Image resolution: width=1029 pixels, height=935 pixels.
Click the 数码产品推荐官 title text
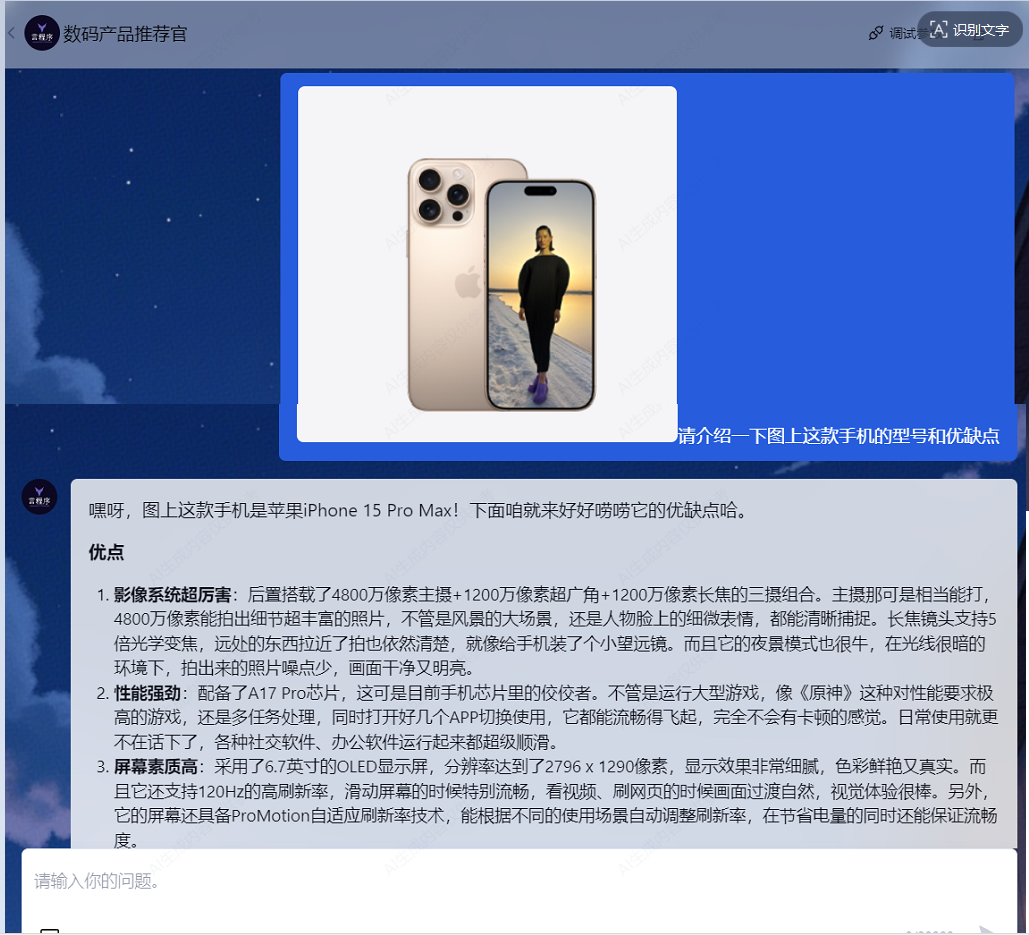125,34
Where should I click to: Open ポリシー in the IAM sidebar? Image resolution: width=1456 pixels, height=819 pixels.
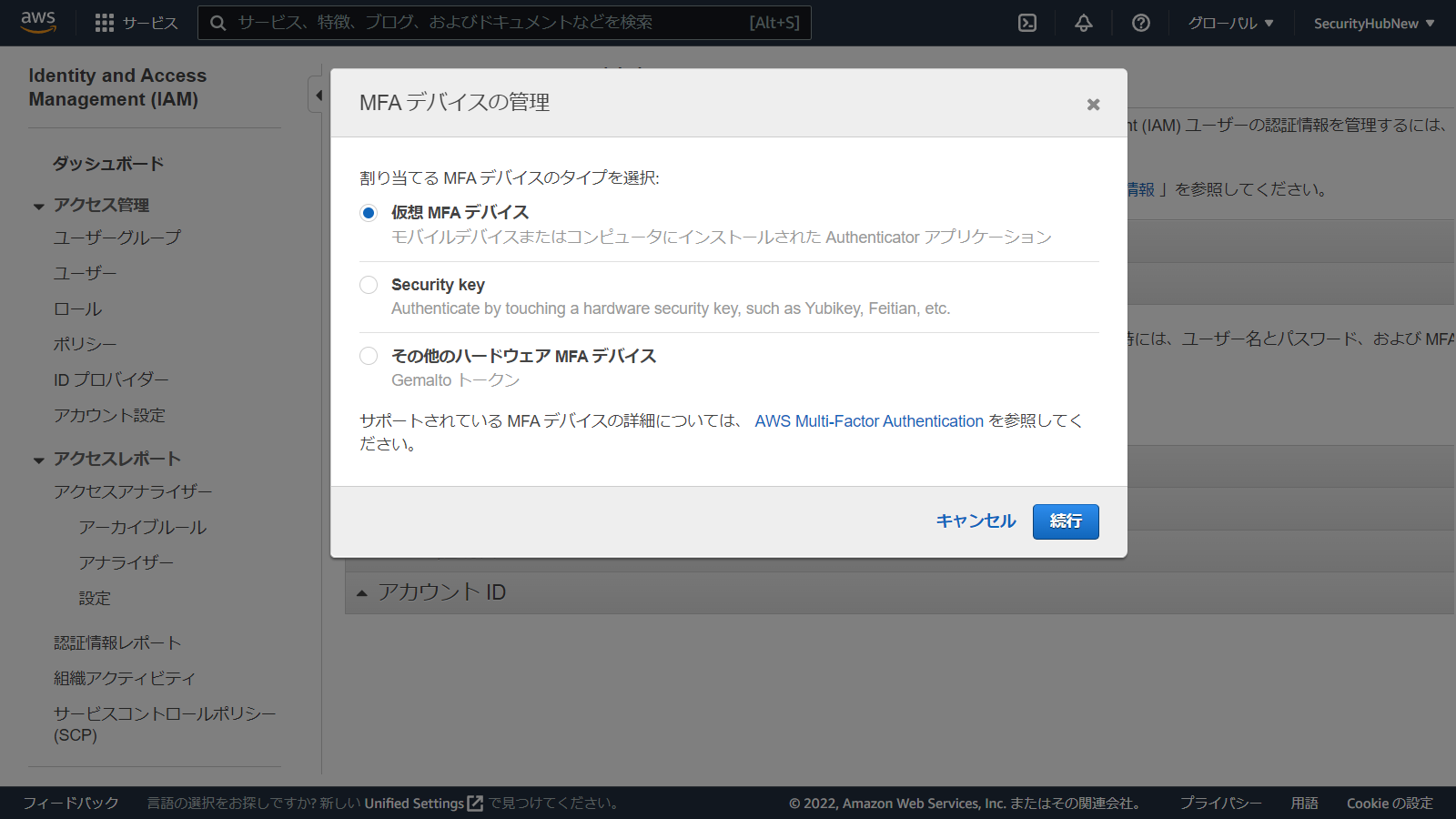pyautogui.click(x=85, y=344)
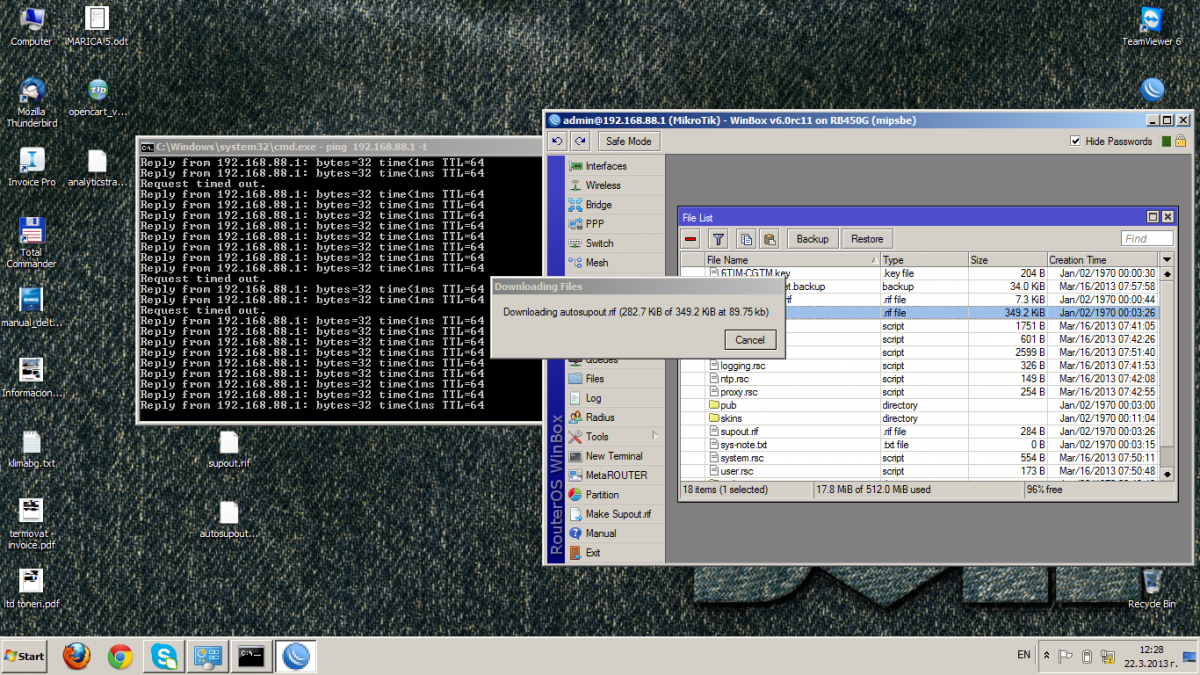This screenshot has width=1200, height=675.
Task: Click the padlock icon in WinBox toolbar
Action: click(1180, 141)
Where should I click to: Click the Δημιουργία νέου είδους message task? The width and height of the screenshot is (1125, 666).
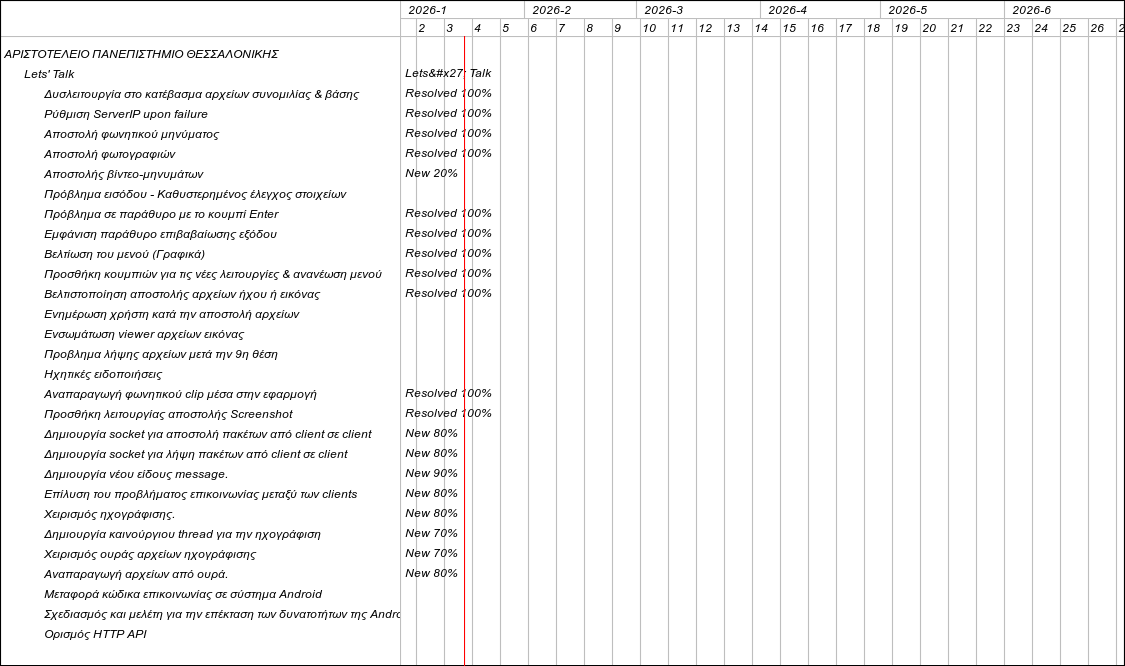pos(136,474)
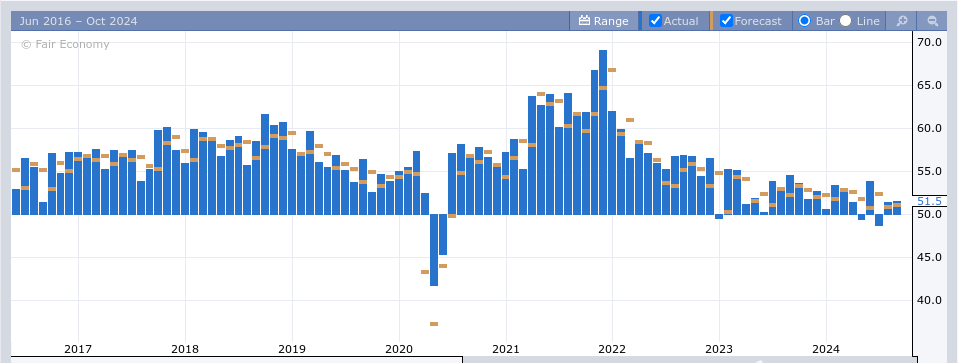Click the 2021 year label on axis
The height and width of the screenshot is (363, 958).
[x=505, y=350]

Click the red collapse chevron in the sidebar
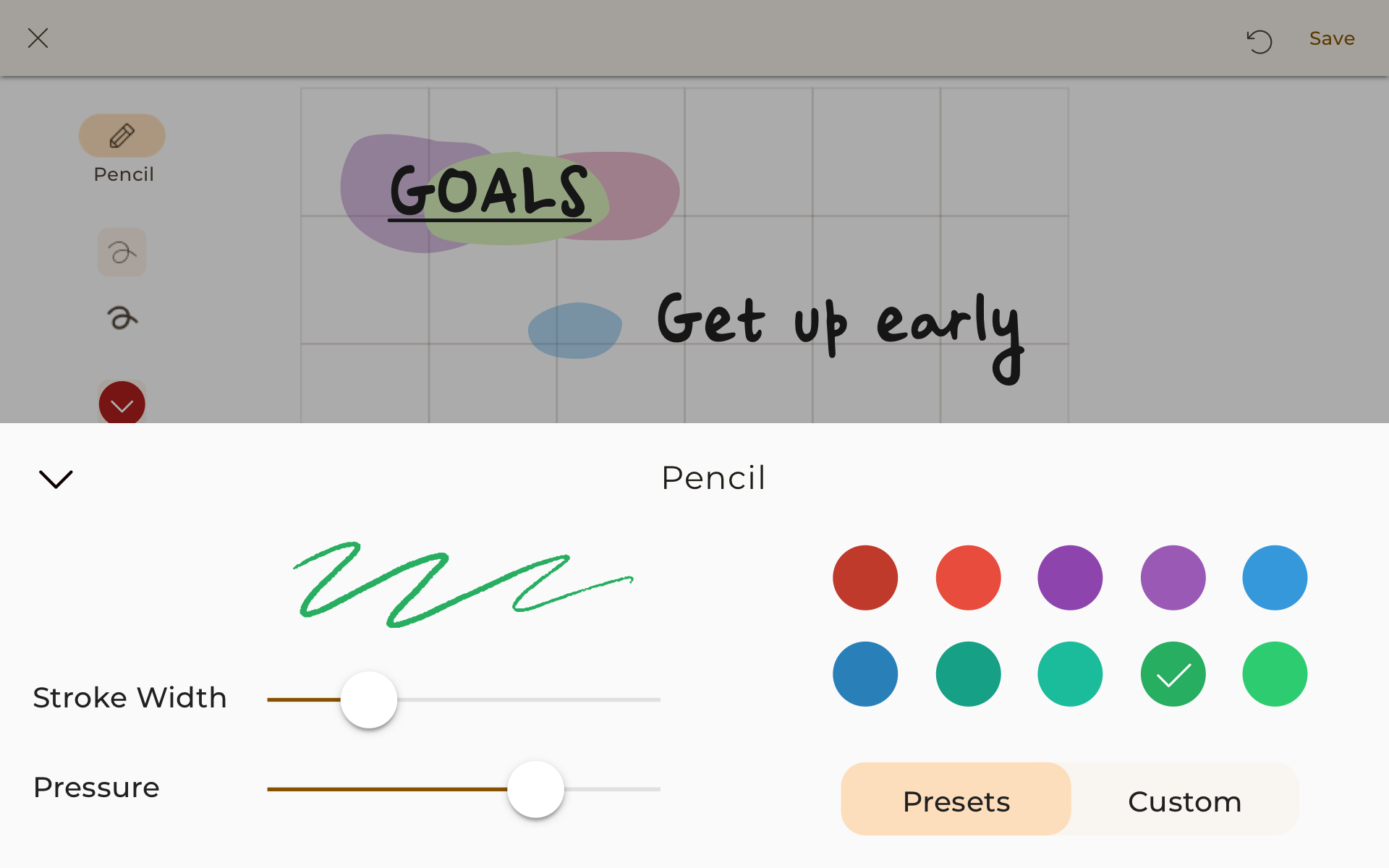pyautogui.click(x=122, y=403)
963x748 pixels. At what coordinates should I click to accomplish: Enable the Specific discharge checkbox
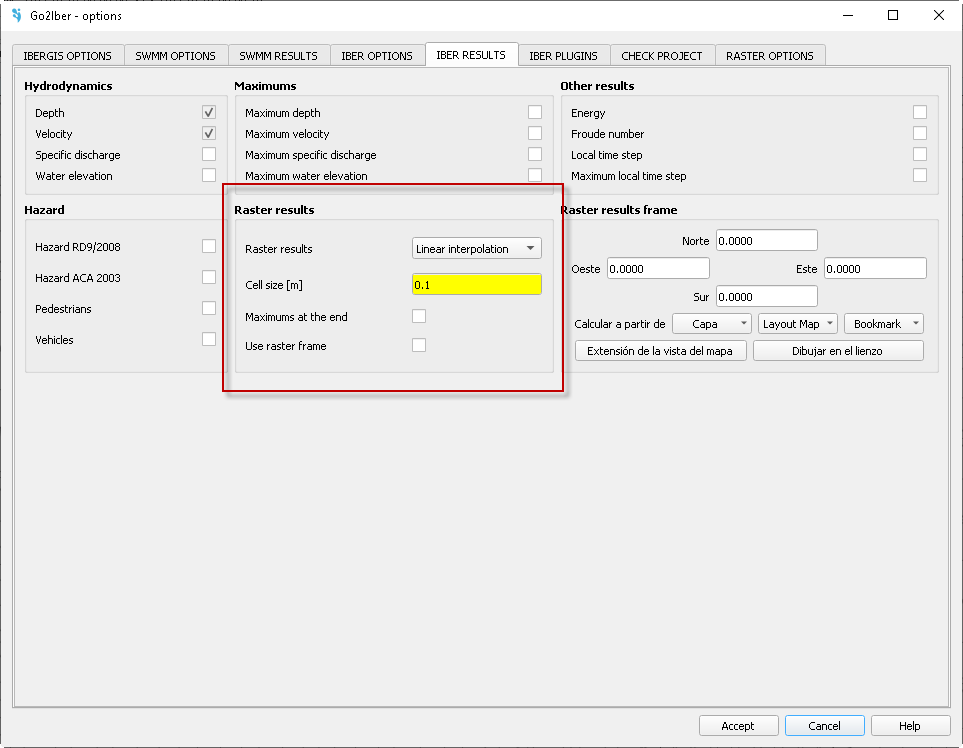[x=209, y=154]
::::::
# [Task objective]
Could you output all of the entries above exactly? Leave the pictures out.

# [Solved problem]
Image resolution: width=1029 pixels, height=935 pixels.
Click the 数码产品推荐官 title text
125,34
Where should I click to: Open ポリシー in the IAM sidebar? Image resolution: width=1456 pixels, height=819 pixels.
pyautogui.click(x=85, y=344)
This screenshot has width=1200, height=675.
Task: Click the padlock icon in WinBox toolbar
Action: click(1180, 141)
Where should I click to: Click the Δημιουργία νέου είδους message task? The width and height of the screenshot is (1125, 666).
pos(136,474)
Click the 2021 year label on axis
The height and width of the screenshot is (363, 958).
[x=505, y=350]

Click the red collapse chevron in the sidebar
pyautogui.click(x=122, y=403)
963x748 pixels. At what coordinates should I click to accomplish: Enable the Specific discharge checkbox
[x=209, y=154]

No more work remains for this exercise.